Pews from St Luke’s Church in Blakenhall, which has links with Wolves’ 19th century origins, are being sold off for up to £100 each as the site is cleared.
The ornate building, which closed eight years ago, sits next to St Luke’s School, which was the birth place of St Luke’s FC. The club eventually became Wolverhampton Wanderers.
The church, opened in 1861, was bought by Czero Developments for a nominal £1 fee.
Company owner Simon Linford said a Wolves fan was one of the first to buy a pew because of the church’s links with the club.
He said work at the site was progressing rapidly and it was hoped to open the emporium earlier than anticipated, possibly as soon as January.
Mr Linford, a bell ringer, organised a peal of bells at the church last Saturday to celebrate bringing the building back into use.
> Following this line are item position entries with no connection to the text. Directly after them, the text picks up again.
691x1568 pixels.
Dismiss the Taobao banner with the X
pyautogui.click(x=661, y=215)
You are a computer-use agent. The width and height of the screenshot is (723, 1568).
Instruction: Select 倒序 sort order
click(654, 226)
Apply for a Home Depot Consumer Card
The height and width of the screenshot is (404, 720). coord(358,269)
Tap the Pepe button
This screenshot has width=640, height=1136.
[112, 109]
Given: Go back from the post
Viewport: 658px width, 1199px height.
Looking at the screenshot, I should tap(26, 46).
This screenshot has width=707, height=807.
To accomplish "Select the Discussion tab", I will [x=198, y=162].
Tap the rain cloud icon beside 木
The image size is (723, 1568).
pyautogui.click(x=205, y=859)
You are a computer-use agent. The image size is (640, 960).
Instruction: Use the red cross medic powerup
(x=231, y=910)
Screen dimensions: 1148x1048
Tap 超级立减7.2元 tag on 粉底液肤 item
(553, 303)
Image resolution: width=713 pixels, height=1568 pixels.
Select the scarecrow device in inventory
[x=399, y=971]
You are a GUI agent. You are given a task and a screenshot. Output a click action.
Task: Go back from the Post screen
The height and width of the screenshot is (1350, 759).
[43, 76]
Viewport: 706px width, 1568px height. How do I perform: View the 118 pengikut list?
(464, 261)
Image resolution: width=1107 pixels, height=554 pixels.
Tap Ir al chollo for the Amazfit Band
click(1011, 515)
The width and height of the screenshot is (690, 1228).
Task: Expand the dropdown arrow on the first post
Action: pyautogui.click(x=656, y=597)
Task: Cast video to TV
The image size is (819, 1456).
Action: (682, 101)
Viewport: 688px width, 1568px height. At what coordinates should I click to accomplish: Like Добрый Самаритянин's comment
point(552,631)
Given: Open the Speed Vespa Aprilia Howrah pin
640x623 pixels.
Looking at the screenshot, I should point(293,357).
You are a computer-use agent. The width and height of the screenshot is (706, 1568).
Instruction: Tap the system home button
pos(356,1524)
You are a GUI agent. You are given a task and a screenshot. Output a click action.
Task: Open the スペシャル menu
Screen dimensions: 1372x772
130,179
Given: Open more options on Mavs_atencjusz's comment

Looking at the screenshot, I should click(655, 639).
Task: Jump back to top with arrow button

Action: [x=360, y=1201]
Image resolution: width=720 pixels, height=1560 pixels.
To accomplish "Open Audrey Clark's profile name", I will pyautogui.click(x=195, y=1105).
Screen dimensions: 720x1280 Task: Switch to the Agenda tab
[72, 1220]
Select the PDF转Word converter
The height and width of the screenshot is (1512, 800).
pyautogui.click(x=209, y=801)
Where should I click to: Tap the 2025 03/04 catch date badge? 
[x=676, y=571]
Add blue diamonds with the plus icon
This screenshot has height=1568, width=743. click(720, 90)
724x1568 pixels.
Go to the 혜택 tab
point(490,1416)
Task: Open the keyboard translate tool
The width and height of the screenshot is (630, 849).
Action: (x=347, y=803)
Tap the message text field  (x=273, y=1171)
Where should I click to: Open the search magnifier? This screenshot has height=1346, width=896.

He said: “I was looking for a way to bring it back to life and had the idea of using it to sell antiques.
“I invited some people who have done something similar at a church in Stoke-on-Trent to check it out and they said it would work.
“It’s an intriguing building and I’m delighted to see it used in this way. It was wonderful to hear the bells ring for the first time in years.”
The work includes building a cafe, office and revamping the toilets. Parking for 25 vehicles will be provided.
It is planned to invite around 35 independent stall holders to sell their wares at the site, focusing on vintage goods and collectables rather than high-end antique furniture.
Concerns about the listed building’s poor state of repair saw it placed on Historic England’s Heritage at Risk Register.
The conversion idea was strongly backed by the Diocese of Lichfield, The Church of England and the vicar of the parish of St Luke’s, Richard Espin-Bradley.
In a document to the council, Andrew Mason from the Diocese, said: “I write in full support of this application to bring back into sustainable use this iconic Grade II listed building.
“The proposal to convert the closed church into an antiques emporium, thus repairing and opening the church up to the wider public to enjoy is to be warmly welcomed.”
Mr Linford said a couple of beams needed work, access needed to be widened and slates on the spire have already been fixed.
He said the main aim was to make the church safe, and that was not going to be as extensive a job as first anticipated.
“We initially thought it would be spring before we could open but work is going well and it looks like we could be open in the new year.”
It is also hoped, in a nod to the site’s historic past, to include a permanent Wolves memorabilia stall at the emporium.
Mr Linford said it would be a ‘fitting’ inclusion.